Stored data
►

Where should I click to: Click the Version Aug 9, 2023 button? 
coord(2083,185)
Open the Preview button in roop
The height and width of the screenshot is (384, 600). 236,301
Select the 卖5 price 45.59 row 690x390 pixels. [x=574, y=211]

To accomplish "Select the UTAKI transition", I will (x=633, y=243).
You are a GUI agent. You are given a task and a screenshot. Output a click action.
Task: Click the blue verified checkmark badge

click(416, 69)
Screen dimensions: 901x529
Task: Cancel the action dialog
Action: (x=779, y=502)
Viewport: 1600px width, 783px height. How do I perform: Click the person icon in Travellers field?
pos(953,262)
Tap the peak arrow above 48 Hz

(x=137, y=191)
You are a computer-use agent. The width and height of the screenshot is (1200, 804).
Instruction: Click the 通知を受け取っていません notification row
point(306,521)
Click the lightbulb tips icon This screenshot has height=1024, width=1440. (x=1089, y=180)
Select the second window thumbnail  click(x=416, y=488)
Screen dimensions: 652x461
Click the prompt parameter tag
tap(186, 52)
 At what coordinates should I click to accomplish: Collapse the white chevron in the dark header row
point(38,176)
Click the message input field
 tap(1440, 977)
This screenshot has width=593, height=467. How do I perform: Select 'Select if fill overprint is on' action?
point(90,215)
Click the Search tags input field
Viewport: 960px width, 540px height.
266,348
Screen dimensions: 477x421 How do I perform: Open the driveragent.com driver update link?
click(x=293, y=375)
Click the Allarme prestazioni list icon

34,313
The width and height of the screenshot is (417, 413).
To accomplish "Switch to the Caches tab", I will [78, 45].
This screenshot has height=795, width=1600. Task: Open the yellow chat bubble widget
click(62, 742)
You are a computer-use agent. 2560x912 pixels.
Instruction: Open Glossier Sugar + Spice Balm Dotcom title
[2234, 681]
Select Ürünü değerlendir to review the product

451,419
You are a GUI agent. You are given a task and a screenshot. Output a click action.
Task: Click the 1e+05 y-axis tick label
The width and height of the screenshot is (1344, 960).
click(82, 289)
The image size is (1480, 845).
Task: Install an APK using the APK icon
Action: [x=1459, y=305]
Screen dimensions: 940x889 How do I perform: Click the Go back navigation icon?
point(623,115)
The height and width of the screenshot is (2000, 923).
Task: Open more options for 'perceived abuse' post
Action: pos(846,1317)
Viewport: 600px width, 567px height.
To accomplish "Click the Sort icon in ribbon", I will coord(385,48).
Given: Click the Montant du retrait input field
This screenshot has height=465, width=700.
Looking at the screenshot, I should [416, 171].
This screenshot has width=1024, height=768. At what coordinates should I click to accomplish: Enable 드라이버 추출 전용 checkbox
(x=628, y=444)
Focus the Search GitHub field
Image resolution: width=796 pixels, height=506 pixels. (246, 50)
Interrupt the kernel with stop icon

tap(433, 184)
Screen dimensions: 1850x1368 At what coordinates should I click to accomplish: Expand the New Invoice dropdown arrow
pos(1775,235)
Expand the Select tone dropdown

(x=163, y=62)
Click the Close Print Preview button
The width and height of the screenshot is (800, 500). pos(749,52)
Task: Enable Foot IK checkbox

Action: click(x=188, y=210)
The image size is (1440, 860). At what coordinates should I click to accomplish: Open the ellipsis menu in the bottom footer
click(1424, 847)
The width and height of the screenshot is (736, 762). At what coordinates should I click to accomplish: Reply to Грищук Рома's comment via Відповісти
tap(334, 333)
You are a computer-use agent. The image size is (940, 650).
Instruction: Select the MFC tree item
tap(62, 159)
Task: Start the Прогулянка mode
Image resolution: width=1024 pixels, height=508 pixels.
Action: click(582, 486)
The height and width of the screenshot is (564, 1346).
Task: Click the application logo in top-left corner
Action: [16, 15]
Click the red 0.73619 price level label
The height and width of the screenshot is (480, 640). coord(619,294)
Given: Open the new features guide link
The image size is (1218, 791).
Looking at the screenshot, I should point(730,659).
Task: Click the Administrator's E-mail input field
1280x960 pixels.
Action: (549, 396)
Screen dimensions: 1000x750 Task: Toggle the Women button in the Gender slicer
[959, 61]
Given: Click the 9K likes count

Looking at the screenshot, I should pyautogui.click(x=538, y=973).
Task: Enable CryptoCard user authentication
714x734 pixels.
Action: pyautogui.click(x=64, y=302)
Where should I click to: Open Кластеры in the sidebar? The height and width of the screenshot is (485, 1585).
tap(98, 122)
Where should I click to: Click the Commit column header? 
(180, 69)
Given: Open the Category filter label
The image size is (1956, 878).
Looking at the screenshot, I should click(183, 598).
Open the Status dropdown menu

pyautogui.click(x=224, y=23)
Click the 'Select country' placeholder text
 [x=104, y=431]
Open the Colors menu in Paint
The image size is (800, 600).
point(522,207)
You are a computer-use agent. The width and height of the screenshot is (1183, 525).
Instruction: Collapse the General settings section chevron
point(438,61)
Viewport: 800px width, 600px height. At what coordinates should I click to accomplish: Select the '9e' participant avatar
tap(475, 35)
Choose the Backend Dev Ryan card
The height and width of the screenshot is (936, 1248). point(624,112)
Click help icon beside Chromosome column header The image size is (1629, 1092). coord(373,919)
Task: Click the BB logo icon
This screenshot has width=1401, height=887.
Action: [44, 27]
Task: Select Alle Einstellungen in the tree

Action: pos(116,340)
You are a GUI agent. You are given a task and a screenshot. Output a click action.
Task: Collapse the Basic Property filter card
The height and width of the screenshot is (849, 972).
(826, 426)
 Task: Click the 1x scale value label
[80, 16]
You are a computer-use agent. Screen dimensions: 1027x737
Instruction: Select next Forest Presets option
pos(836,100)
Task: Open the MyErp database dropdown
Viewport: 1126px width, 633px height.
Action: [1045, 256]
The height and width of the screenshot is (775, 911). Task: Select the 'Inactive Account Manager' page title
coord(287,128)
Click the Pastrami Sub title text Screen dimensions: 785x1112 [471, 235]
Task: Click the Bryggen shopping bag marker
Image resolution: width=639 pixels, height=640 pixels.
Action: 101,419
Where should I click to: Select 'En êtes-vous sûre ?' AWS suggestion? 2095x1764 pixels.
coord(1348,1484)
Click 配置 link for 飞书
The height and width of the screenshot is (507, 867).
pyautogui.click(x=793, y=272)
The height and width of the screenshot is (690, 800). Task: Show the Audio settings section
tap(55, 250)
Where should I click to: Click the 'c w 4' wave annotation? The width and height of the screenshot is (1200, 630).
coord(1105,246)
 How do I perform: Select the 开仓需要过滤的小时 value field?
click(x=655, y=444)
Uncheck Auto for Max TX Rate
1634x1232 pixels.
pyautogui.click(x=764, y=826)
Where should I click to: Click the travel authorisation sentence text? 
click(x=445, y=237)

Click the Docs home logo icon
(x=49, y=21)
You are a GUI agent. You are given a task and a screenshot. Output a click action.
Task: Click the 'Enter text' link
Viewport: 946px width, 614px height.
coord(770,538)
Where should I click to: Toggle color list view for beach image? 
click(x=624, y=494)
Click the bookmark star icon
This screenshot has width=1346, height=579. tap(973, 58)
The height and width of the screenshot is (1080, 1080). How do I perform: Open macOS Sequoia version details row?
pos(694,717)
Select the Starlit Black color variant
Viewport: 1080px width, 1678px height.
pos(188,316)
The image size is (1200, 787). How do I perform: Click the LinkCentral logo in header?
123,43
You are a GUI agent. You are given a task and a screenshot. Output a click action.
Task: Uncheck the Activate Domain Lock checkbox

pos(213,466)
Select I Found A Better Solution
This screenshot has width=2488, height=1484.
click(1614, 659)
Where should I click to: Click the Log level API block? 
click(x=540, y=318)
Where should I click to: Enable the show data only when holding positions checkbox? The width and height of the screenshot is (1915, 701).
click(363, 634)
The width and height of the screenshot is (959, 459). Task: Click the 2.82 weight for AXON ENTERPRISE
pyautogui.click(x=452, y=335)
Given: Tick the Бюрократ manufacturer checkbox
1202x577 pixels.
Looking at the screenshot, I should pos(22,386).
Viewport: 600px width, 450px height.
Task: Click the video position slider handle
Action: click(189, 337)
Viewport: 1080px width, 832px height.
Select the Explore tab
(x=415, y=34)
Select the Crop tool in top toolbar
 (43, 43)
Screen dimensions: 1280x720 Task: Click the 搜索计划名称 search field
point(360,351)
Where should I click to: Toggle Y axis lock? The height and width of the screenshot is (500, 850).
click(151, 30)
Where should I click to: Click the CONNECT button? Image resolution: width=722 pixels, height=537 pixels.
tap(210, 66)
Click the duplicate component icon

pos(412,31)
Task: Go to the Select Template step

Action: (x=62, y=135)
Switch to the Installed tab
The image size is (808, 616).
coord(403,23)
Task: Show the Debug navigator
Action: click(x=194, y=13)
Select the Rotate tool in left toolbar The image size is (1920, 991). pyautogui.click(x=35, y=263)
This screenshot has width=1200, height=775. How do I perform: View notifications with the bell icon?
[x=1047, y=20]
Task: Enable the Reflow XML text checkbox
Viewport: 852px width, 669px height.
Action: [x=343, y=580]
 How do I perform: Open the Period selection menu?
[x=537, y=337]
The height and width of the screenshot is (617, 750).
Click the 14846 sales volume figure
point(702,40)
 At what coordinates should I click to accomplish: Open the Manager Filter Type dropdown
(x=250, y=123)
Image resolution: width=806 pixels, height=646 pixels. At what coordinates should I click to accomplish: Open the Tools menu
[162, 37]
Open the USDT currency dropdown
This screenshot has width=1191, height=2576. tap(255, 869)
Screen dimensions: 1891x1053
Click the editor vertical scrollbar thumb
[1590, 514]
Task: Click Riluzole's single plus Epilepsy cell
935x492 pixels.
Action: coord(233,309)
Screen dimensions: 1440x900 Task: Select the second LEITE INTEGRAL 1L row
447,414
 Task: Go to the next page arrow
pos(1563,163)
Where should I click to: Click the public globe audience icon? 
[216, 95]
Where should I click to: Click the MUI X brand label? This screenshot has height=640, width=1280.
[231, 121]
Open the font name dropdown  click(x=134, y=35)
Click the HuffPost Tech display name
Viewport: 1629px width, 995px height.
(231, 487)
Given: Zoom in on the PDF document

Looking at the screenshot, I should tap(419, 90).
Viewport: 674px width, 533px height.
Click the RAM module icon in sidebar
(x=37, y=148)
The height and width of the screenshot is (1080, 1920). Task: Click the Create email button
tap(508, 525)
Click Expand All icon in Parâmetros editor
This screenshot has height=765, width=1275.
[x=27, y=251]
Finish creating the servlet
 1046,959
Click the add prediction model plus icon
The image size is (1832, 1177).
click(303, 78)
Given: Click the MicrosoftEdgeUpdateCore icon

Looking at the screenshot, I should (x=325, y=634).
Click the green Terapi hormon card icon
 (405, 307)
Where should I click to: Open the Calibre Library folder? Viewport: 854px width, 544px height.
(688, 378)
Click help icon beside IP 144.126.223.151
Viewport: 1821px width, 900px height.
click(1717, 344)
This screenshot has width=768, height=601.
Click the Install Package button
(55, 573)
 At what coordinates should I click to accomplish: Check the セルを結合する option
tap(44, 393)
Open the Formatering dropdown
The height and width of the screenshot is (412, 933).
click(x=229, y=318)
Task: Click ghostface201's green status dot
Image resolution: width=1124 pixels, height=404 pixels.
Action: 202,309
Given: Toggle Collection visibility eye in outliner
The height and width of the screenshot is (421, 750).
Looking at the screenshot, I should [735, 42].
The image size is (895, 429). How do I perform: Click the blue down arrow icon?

◄

### Task
For each line above that contains the word "will", give the line as it is written.

### Answer space
To accomplish "Select the UTAKI transition", I will (x=633, y=243).
To accomplish "Switch to the Caches tab", I will [78, 45].
To accomplish "Click the Sort icon in ribbon", I will coord(385,48).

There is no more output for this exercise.